ALS patients communicate for first time in years with new device based on blood-oxygen levels

The 68-year-old woman hadn't been able to talk for a decade. She'd been on a ventilator and a feeding tube since 2007 and hadn't been able to so much as blink an eye to communicate since 2010.

For all anyone knew, she was a human shell, made completely immobile by amyotrophic lateral sclerosis, also known as ALS or Lou Gehrig's disease.

The NIRS/EEG brain-computer interface system is worn by a model in Switzerland on Tuesday. Laurent Bouvier/Wyss Centre/Reuters

Then her family heard about experiments being done at the University of Tübingen in Germany, where researchers were using brainwaves to communicate with paralyzed patients.

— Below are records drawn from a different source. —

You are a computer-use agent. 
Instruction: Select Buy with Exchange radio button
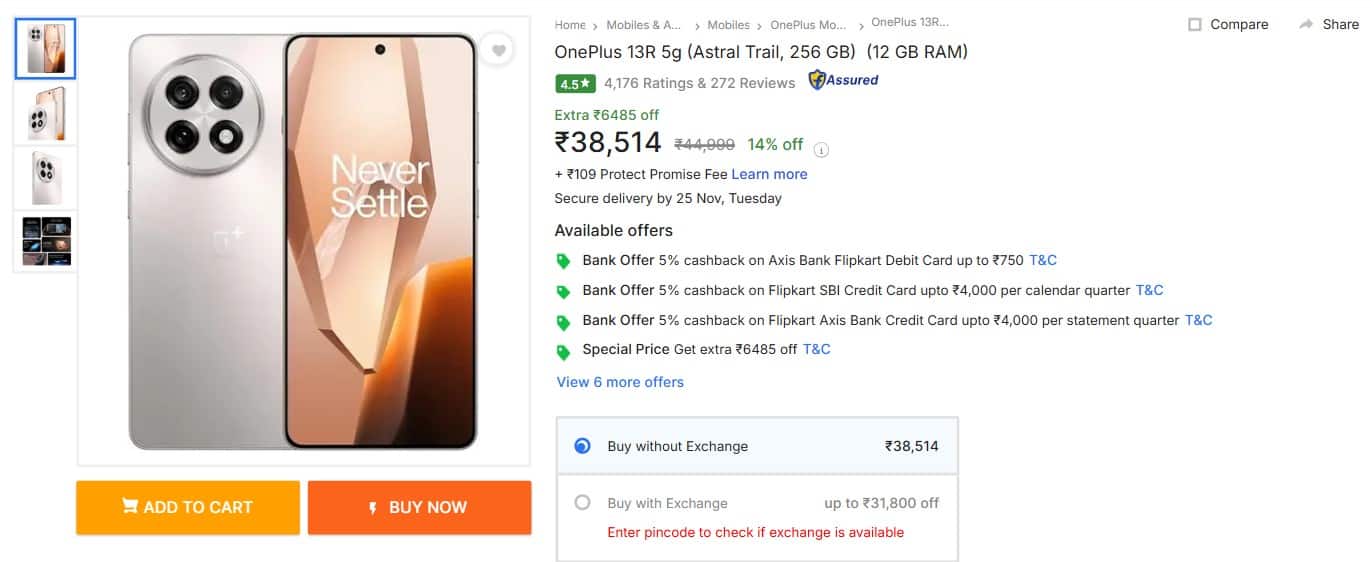(583, 503)
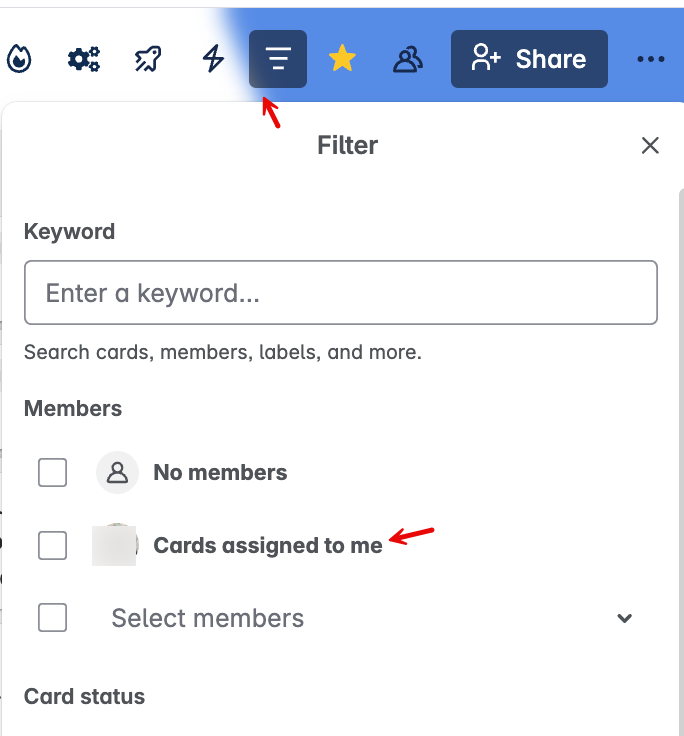Check the No members checkbox
This screenshot has height=736, width=684.
pos(52,473)
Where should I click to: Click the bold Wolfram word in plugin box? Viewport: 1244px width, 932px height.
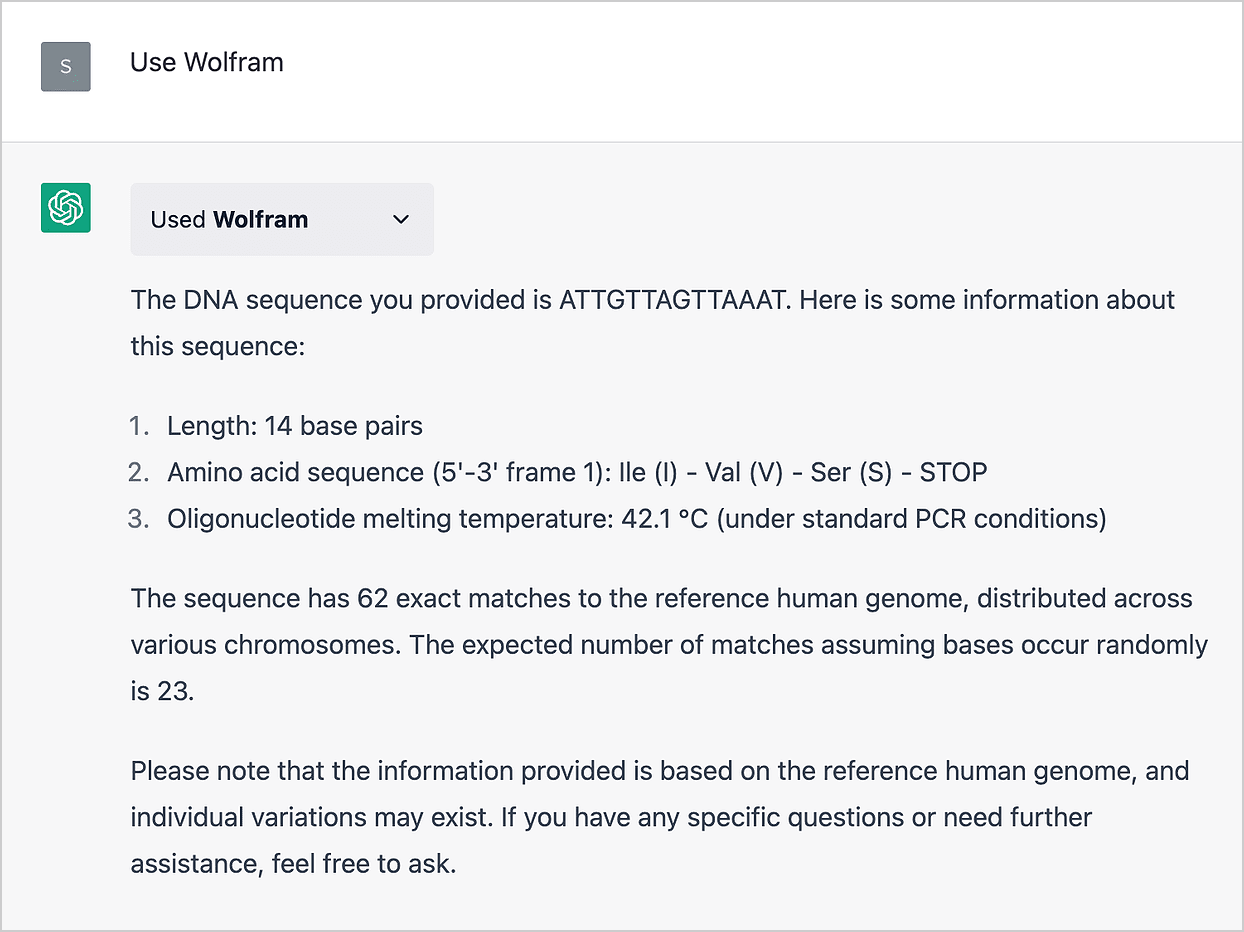click(260, 220)
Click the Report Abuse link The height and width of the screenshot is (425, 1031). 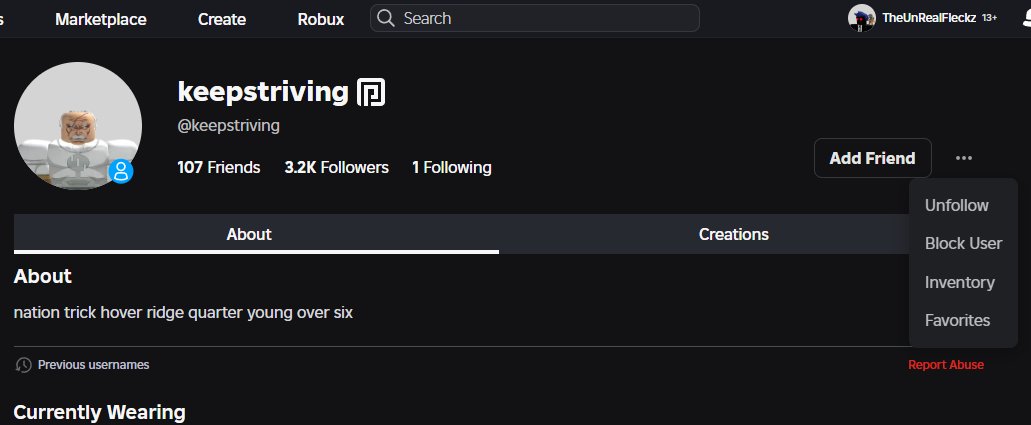[x=946, y=364]
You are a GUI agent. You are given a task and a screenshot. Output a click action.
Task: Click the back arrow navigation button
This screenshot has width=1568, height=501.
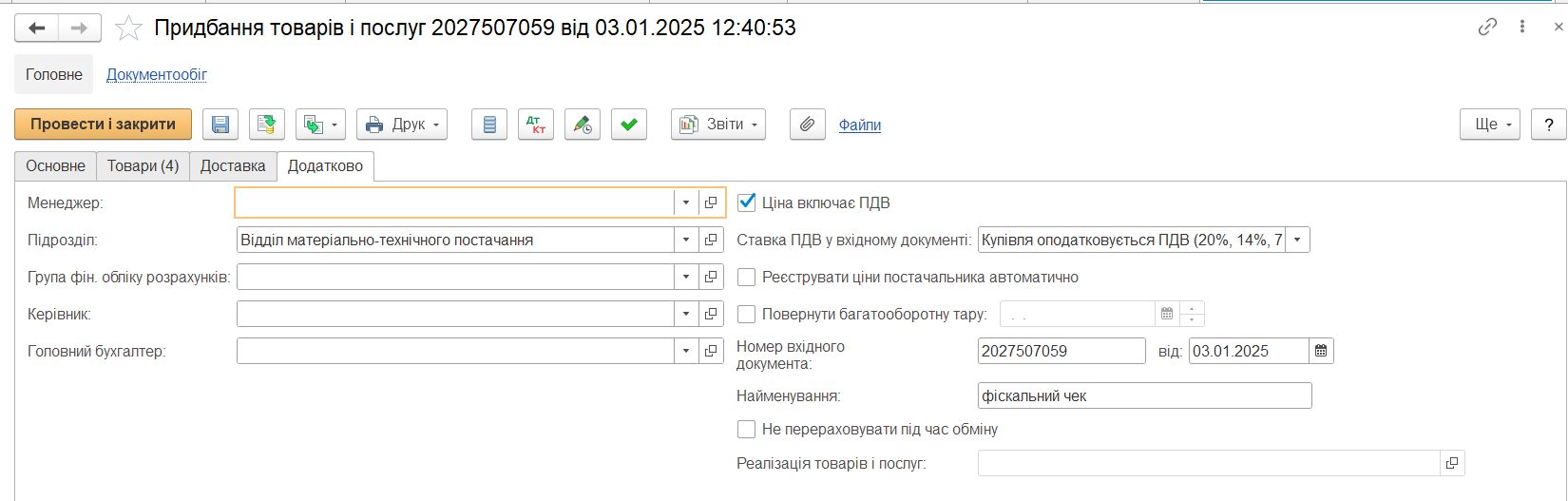tap(37, 29)
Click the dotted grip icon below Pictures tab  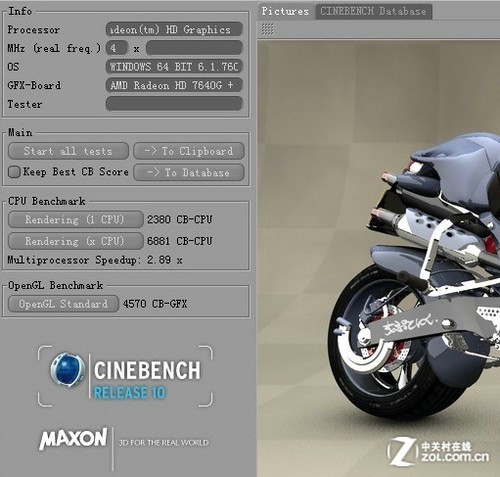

They begged Niels Birbaumer and colleagues for help.

Now Birbaumer's team reports they've been able to communicate with four ALS patients, including the woman known as "F," who had been completely locked in by their disease, unable to let anyone know whether their minds were sound and working.

It's not much — just "yes" and "no," deciphered using electroencephalograms (EEGs) and near-infrared light to see where the blood flow was going in their brains. But the patients were able to communicate and, perhaps more important, to tell their families they were happy.

And it doesn't require brain surgery. It works using a cap and a spectroscope.

"Family members of all four patients experienced substantial relief and continue to use the system," the team reports in the Public Library of Science journal PLoS Biology.

"We were initially surprised at the positive responses when we questioned the four completely locked-in patients about their quality of life," Birbaumer said in a statement.

“The striking results overturn my own theory that people with completely locked-in syndrome are not capable of communication."

"All four had accepted artificial ventilation in order to sustain their life, when breathing became impossible; thus, in a sense, they had already chosen to live. What we observed was that as long as they received satisfactory care at home, they found their quality of life acceptable," he added.

"It is for this reason, if we could make this technique widely clinically available, it could have a huge impact on the day-to-day life of people with completely locked-in syndrome."

The team first set the equipment by asking the patients questions whose answers were known, such as "Is Berlin the capital of Germany?"

Then they could fine-tune the computer interface for each patient's pattern of oxygen use when he or she was thinking the word "yes" or "no."